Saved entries
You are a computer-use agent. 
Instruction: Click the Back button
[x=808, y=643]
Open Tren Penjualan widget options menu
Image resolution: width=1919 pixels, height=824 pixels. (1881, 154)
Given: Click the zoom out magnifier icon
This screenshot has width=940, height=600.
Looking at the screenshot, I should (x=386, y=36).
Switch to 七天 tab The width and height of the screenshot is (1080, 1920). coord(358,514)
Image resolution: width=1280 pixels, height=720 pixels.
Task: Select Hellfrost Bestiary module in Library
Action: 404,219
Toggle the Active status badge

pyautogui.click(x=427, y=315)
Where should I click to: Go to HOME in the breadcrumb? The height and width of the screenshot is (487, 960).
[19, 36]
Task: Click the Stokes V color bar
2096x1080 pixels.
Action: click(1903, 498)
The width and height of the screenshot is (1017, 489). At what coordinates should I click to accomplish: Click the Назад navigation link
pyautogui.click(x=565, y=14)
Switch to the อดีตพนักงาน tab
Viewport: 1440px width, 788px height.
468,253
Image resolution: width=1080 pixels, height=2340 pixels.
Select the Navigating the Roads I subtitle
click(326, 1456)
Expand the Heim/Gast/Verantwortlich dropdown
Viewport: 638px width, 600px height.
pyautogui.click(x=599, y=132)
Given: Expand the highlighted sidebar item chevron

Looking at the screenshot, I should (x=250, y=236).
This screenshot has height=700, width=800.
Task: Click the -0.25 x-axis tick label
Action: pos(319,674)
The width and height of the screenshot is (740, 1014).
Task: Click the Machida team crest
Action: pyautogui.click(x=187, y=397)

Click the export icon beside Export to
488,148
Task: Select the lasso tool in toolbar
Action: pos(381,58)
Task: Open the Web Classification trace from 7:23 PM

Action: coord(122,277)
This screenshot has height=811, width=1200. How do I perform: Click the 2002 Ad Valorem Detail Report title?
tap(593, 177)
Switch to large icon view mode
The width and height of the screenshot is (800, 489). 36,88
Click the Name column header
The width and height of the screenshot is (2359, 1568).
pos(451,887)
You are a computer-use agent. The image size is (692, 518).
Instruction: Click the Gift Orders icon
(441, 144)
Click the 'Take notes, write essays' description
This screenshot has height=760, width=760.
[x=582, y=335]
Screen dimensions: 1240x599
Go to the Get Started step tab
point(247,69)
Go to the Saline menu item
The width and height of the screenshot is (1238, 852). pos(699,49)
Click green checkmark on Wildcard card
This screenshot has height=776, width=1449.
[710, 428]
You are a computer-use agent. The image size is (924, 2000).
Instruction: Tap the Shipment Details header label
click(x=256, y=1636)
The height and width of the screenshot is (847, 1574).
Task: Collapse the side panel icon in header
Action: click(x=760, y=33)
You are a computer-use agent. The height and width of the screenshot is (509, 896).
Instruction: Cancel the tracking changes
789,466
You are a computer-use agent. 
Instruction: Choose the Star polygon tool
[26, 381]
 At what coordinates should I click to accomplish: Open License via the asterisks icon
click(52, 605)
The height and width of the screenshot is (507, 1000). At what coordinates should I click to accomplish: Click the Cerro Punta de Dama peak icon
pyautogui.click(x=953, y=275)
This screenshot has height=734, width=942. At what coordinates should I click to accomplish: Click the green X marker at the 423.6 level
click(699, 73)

--- EXERCISE DESCRIPTION ---
Lines with the word "size" in them are the answer; report each one from the data.

--- TASK SOLUTION ---
You are a computer-use agent. The image size is (692, 518).
You are a computer-use agent. The image size is (924, 2000).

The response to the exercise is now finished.